Государь Василий Иванович велел боярам-опекунам «беречь сына-первенца» до 15 лет, поры совершеннолетия в то время, после чего Иван должен утвердиться в роли самостоятельного правителя. Именно в этом возрасте совершеннолетия дворянские дети поступали «новиками» на военную службу, в то время как боярские дети уже получали первые придворные должности. Перед смертью отец-государь Василий надеялся, что супруга-правительница Елена Глинская и назначенные им опекуны-бояре к возрасту совершеннолетия приобщат его престолонаследника ко всем делам государственного управления. Как говорится, «человек предполагает, а Господь располагает». Только много у Господа оказалось далеко не бескорыстных «мистических» кукловодов и добровольных доморощенных помощников в творении смуты и зла вокруг русского престола – что до, что после появления на свет престолонаследника, при подрастании юного, якобы «опекаемого» государя…

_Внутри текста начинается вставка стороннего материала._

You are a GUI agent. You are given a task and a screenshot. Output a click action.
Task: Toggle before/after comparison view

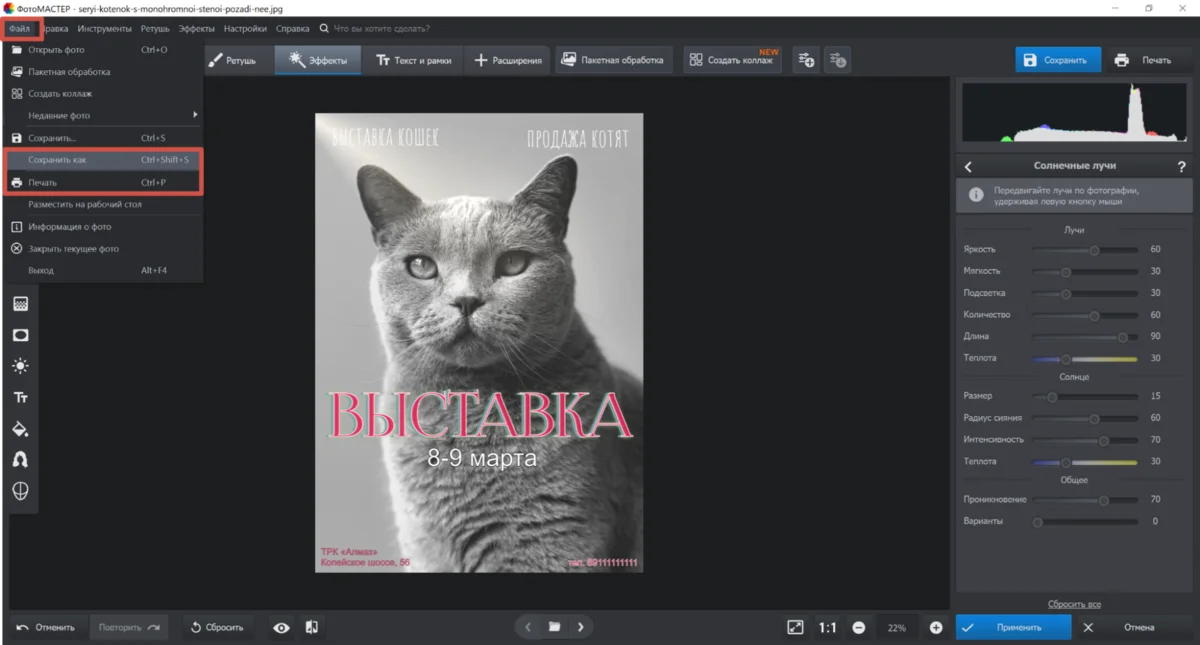click(x=312, y=627)
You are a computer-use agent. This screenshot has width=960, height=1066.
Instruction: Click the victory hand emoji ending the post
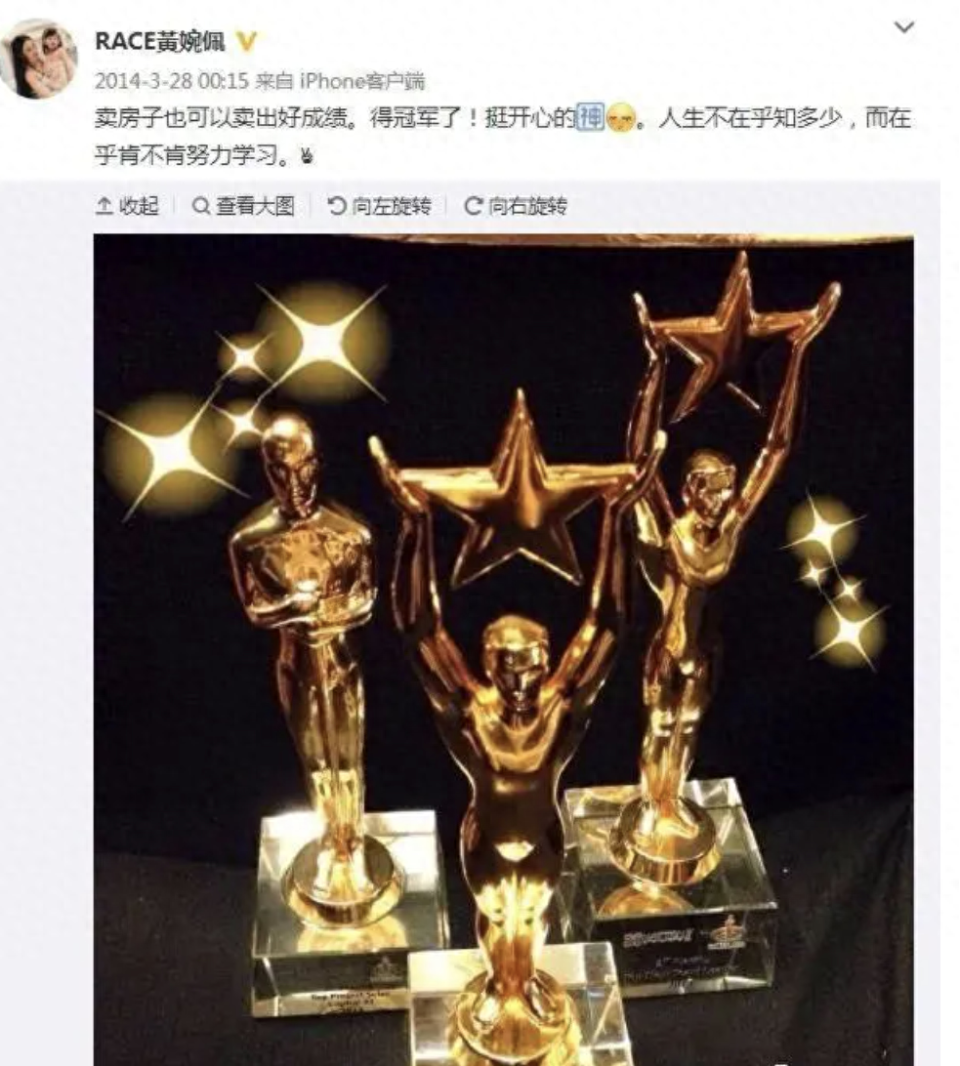(x=306, y=157)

Конечно, преступления против Царской семьи последних Рюриковичей начались гораздо раньше развода Василия и бездетной Соломониии и второго «брака-блуда» Василия и Елены. Но уже с «вынужденных» убийств в развернутой династической войне правительницей Еленой с фаворитом Овчиной братьев мужа-государя, ответного подстроенного темными силами, враждебными Руси, отравления Елены Глинской эти преступления примут настолько «роковой и системный» характер, что можно уже говорить о войне против Русского престола всех враждебных ему внешних и внутренних сил…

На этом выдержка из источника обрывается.